Effective production of a thermostable alpha-glucosidase from Sulfolobus solfataricus in Escherichia coli exploiting a microfiltration bioreactor.

Abstract

A microfiltration (MF) membrane bioreactor was developed for an efficient production of a recombinant thermostable alpha-glucosidase (rSsGA) from Sulfolobus solfataricus MT-4. The aim of the membrane bioreactor was to improve the control of the concentration of key components in the growth of genetic engineered microorganisms, such as Escherichia coli. The influence of medium composition was studied in relation to cell growth and alpha-glucosidase production. The addition of components such as yeast extract and tryptone resulted in a higher enzyme production. High cell density cultivation of E. coli BL21(DE3) on semidefined medium, exploiting a microfiltration bioreactor, was studied in order to optimize rSsGA production.
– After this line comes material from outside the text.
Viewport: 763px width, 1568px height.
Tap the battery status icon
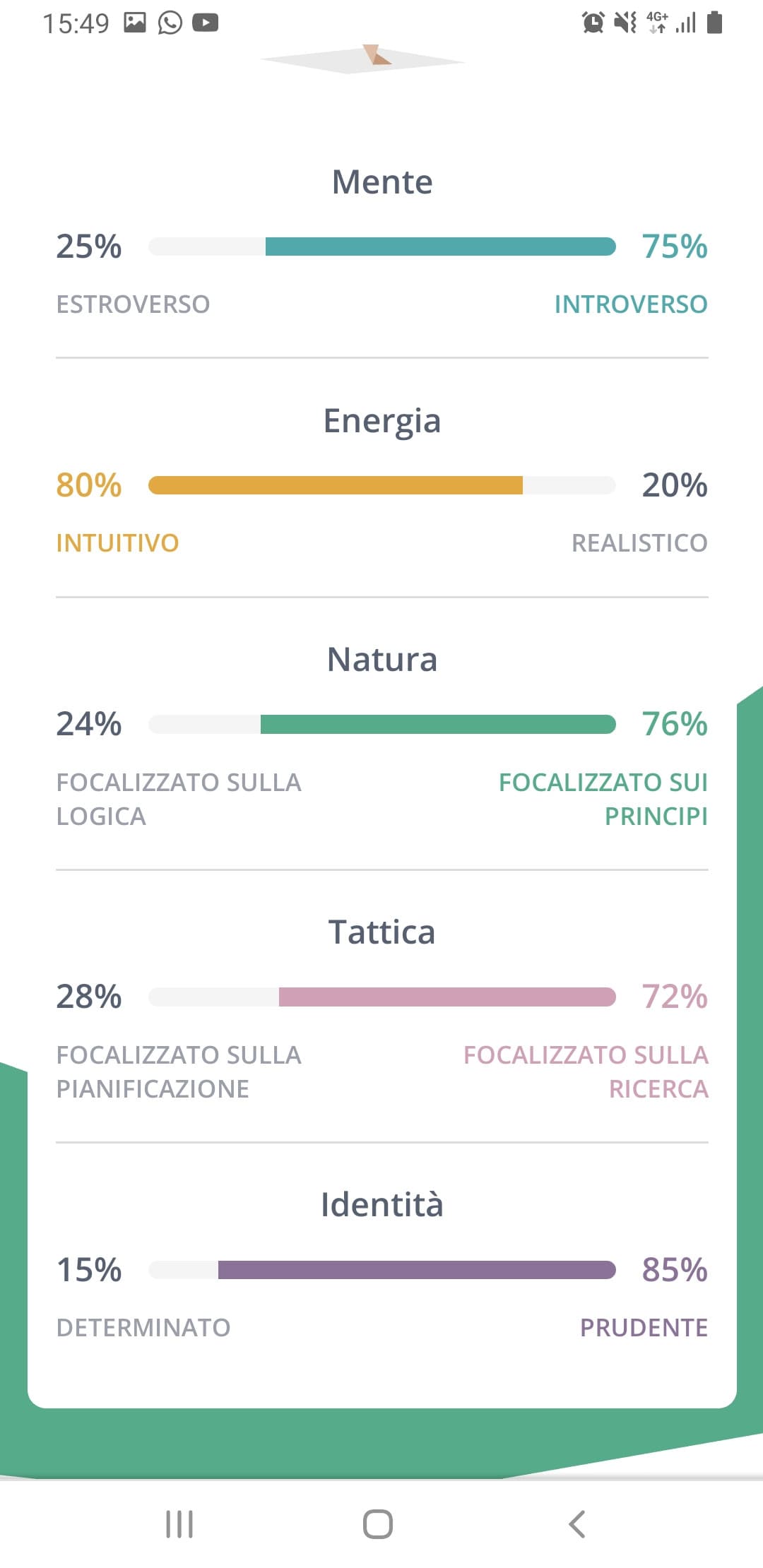(715, 23)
In addition to medium composition, the inducer employed (either isopropyl beta-D-thiogalactopyranoside or lactose), the induction duration, and the cultivation mode influenced both the final biomass and the enzyme yield. The MF bioreactor allowed a cell concentration of 50 g/L dry weight and a corresponding alpha-glucosidase production of 11,500 U/L. The improvement obtained in the enzyme production combining genetic engineering and the microfiltration strategy was estimated to be 2,000-fold the wild-type strain.